- **Consegna a**
Riporta fedelmente il passo del testo sulla mostra di Memling che va da "L’idea di un’Europa" fino a "di Hans Memling." compreso.

- **Testo proposto**
======

L’idea di un’Europa in cui merci, ma sopratutto idee e cultura circolino liberamente trasformando il vecchio continente in un’unica nazione sembra un traguardo quasi irraggiungibile per il mondo moderno. Paradossalmente quando gli stati erano sempre in subbuglio e i loro confini estremamente labili l’osmosi era tutt’altro che un’utopia; gli estremi europei erano legati da rapporti vivacissimi capaci di annullare le distanze fisiche, sociali e culturali. È nel Quattrocento che l’Europa unita diventa realtà grazie all’Arte, quella di Hans Memling.

Questo è il filo conduttore della mostra: “Memling, rinascimento fiammingo” allestita alle Scuderie del Quirinale dal 11 ottobre 2014 al 18 gennaio a cura di Till – Holger Borchert. L’esposizione è un’ ambiziosa prima volta per il pittore fiammingo in Italia ed è strutturata in modo tale da non tralasciare nessun aspetto della sua esperienza creativa. Le sette sezioni introducono il fruitore ad una diretta conoscenza della pittura, dell’artista, dell’uomo d’affari capace di intelaiare veri e propri rapporti commerciali con i suoi committenti.

Al Compianto sul Cristo morto di Rogier van der Weyden spetta il compito di introdurre gli anni della formazione; nessun documento conosciuto attesta l’appartenenza di Hans Memling alla bottega del presunto maestro anche se inevitabili contingenze marchiano la prima produzione. In particolare è la vena intimistica della devotio moderna, che pervade i grandi trittici come i piccoli formati pensati per il culto privato, a legarlo all’illustre predecessore. Ben presto l’attenzione alla componente psicologica unita allo studio del dato realistico favorisce la nascita di uno stile talmente personale ed universale al tempo stesso da diventare connotante per un’epoca. La vera chiave di volta è il Giudizio Universale per Angelo Tani (conservato a Danzica) che ancora una volta non riesce ad attraversare le Alpi ed è, quindi, il grande assente alla mostra capitolina.

Così consolidato lo stile di Memling non può che sfociare nel rinnovamento iconografico; rifonda in toto il modo di ritrarre, e l’esposizione profondamente indaga la sua abilità ritrattistica, inventa uno schema narrativo, quello della Passione di Cristo, in grado non solo di raccontare le storie della passione ma di coinvolgere direttamente, e mai banalmente, lo spettatore. Tra le torri di una Gerusalemme surreale, che perde l’unità di tempo ma non quella concettuale dello spazio, il cammino verso la redenzione non è solo quello delle figure dipinte ma diventa percorso per l’uomo. Bellissimo, all’interno della discussione sulla portata narrativa di questa tipologia di opera, l’accostamento con Beato Angelico.

======

- **Dati dell'esercizio**
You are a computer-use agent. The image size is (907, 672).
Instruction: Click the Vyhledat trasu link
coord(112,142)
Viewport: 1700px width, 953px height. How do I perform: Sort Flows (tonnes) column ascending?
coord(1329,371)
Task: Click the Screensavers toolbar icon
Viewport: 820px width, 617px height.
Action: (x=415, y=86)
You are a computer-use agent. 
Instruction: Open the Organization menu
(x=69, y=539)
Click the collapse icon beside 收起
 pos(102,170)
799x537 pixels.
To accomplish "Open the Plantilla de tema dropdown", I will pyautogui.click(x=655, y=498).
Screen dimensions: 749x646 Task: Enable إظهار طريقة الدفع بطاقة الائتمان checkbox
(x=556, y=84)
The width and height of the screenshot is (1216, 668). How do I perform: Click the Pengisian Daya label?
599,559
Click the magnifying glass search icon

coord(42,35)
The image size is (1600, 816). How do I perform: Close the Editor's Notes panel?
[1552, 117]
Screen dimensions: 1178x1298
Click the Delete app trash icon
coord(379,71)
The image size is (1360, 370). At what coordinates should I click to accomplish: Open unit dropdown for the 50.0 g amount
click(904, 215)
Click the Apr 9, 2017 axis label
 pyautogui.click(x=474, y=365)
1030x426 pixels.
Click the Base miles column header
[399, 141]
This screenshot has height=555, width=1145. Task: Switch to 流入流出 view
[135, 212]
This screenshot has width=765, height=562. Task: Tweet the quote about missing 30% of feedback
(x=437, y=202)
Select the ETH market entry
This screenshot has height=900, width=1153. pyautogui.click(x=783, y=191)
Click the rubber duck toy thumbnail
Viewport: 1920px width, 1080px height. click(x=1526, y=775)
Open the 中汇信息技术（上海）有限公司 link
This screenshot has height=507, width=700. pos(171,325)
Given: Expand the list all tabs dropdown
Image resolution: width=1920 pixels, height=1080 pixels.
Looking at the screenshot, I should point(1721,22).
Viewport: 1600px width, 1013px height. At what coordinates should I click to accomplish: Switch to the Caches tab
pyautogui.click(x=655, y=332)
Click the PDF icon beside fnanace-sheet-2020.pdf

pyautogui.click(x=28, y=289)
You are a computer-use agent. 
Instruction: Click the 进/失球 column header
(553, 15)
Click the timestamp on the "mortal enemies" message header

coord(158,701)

======

- **Consegna b**
Rendi sotto forma di elenco JSON di stringhe le righe dei record dalla riga che contiene "Viewport: 1700px width, 953px" fino alla riga che contiene "coord(379,71)" compresa, con una stringa per ogni riga e senza le righe vuote.

- **Soluzione scritta a**
L’idea di un’Europa in cui merci, ma sopratutto idee e cultura circolino liberamente trasformando il vecchio continente in un’unica nazione sembra un traguardo quasi irraggiungibile per il mondo moderno. Paradossalmente quando gli stati erano sempre in subbuglio e i loro confini estremamente labili l’osmosi era tutt’altro che un’utopia; gli estremi europei erano legati da rapporti vivacissimi capaci di annullare le distanze fisiche, sociali e culturali. È nel Quattrocento che l’Europa unita diventa realtà grazie all’Arte, quella di Hans Memling.

- **Soluzione scritta b**
[
  "Viewport: 1700px width, 953px height. How do I perform: Sort Flows (tonnes) column ascending?",
  "coord(1329,371)",
  "Task: Click the Screensavers toolbar icon",
  "Viewport: 820px width, 617px height.",
  "Action: (x=415, y=86)",
  "You are a computer-use agent. ",
  "Instruction: Open the Organization menu",
  "(x=69, y=539)",
  "Click the collapse icon beside 收起",
  " pos(102,170)",
  "799x537 pixels.",
  "To accomplish \"Open the Plantilla de tema dropdown\", I will pyautogui.click(x=655, y=498).",
  "Screen dimensions: 749x646 Task: Enable إظهار طريقة الدفع بطاقة الائتمان checkbox",
  "(x=556, y=84)",
  "The width and height of the screenshot is (1216, 668). How do I perform: Click the Pengisian Daya label?",
  "599,559",
  "Click the magnifying glass search icon",
  "coord(42,35)",
  "The image size is (1600, 816). How do I perform: Close the Editor's Notes panel?",
  "[1552, 117]",
  "Screen dimensions: 1178x1298",
  "Click the Delete app trash icon",
  "coord(379,71)"
]